- Born: September 23, 1927 Oakland, California
- Died: May 26, 2005 (aged 77) Mission Viejo, California
- Occupation: Surfboard shaper

= Dale Velzy =

American surfboard shaper

Dale Velzy (September 23, 1927 – May 26, 2005) was an American surfboard shaper, credited with being the world's first commercial shaper. He opened the first professional surf shop in Manhattan Beach, California, in 1950, personally hand fashioning the surfboards from wood or synthetic material. By 1960, Velzy owned five retail shops and three production facilities in California and Hawaii. He was known as "Hawk" for his keen eyesight.

== Early life ==
Velzy was born on September 23, 1927, in Oakland, California. He had Dutch ancestry and his family was involved in wood-working, cabinetmaking or logging. His father was a woodworker and part-time life guard. Velzy began surfing as a boy and he and his father shaped boards with his grandfathers' woodworking tools. He quit school in the seventh grade. His parents tried sending him to military school, but he ran away. When he was 16 he enlisted in the Merchant Marine Corp. His tour through the Hawaiian Islands exposed him to the surf culture of the region. He then took what he learned with him and applied it to his own techniques.

== Career ==
After serving in World War II, Velzy returned to southern California and began his career as a surfboard shaper in Manhattan Beach in the mid-1940s. It was during this period that Velzy began his research on surfboard shaping. At that time most surfboards were extremely heavy, hard to transport and not as functional as modern surfboards. Most riders used hand-me-down boards, but Velzy and his associates had the benefit of being able to shape a board from scratch or re-shape an existing board, allowing them to improve their design through trial and error. During the late 1940s shapers began using balsa wood and fiberglass for making the surfboards lighter.
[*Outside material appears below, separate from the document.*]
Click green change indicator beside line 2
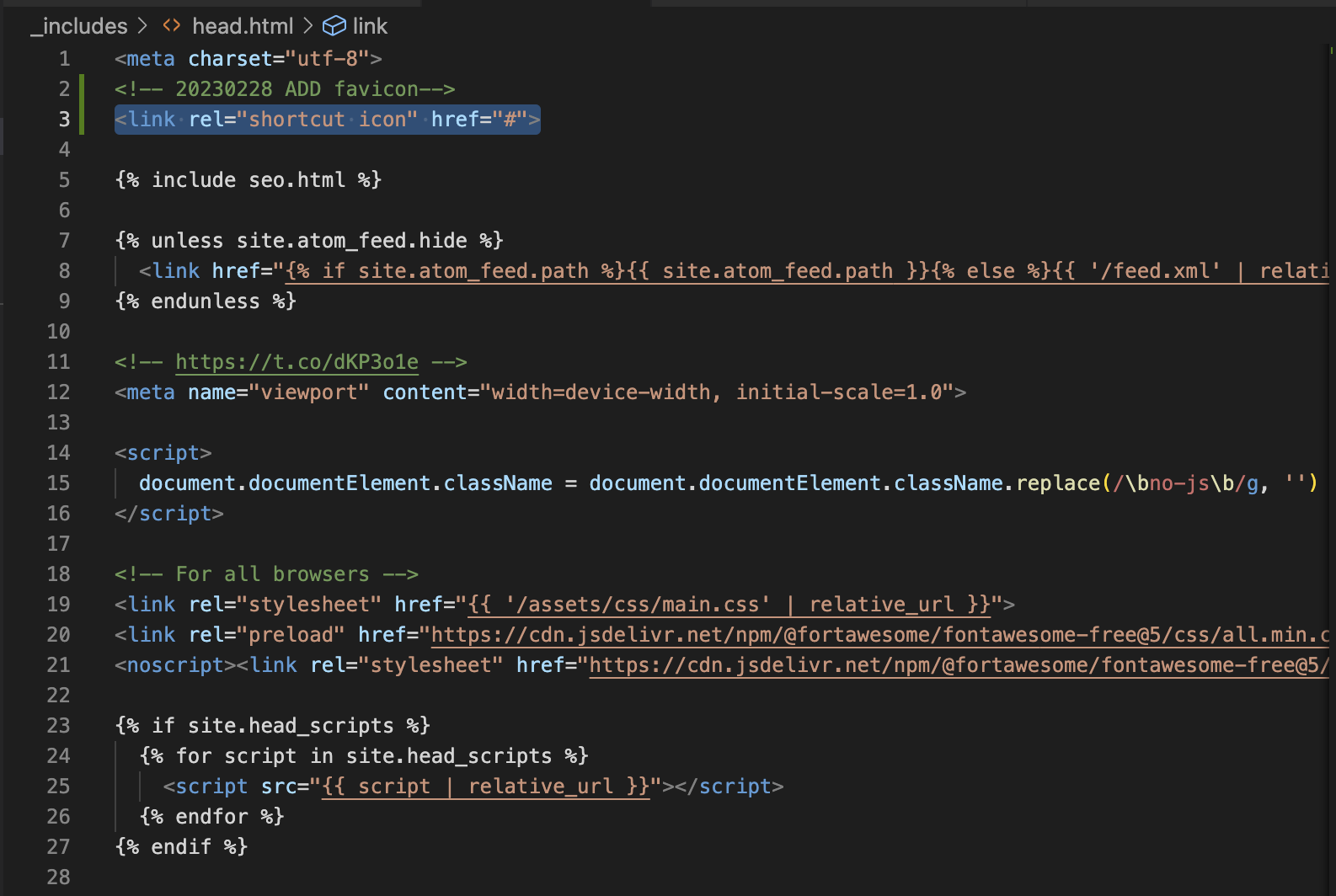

Velzy soon became known locally for constructing and repairing boards. His operation was initially based under the Manhattan Beach Pier, but by 1949 he had outgrown it. He borrowed money to rent a former shoe repair store nearby, setting up what is usually regarded as the first commercial surf shop. He marked his boards with a small sticker reading "Designed by Velzy". The success of the shop allowed Velzy to hone his craft and experiment with new designs. Velzy's early commercial designs were cut down from full pieces of balsa, rather than blanks, and sealed with fiberglass and resin by glasser Bev Morgan. In 1953, Velzy partnered with Hap Jacobs to open a new and larger shop in Venice, California. Together they created the narrow-nosed "pig" design, which revolutionized the sport by allowing for more dramatic turns and cut-backs. Around this time, polyurethane replaced balsa as the industry standard, making boards much lighter, below 50 lb. As the industry boomed, Jacobs went out on his own in 1959, and Velzy expanded his business to several retail shops and production facilities throughout southern California.
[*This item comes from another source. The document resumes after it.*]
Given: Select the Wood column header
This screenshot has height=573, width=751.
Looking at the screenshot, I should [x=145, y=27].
By 1960, Velzy had bought out his business partner. During this period he conceptualized promotional techniques that are standard in the modern surfing industry. These techniques include corporate sponsorship of competitive surfers and documentary films on the budding sport.

He had Velzyland, a surf spot/break in Hawaii, named after him in the 50s and is still called that today.

== Death ==
After suffering from lung cancer, Velzy died on May 26, 2005. The Dale Velzy Memorial was held at Doheny State Beach on June 14, 2005, with more than 3000 surfers going into the water in his honor.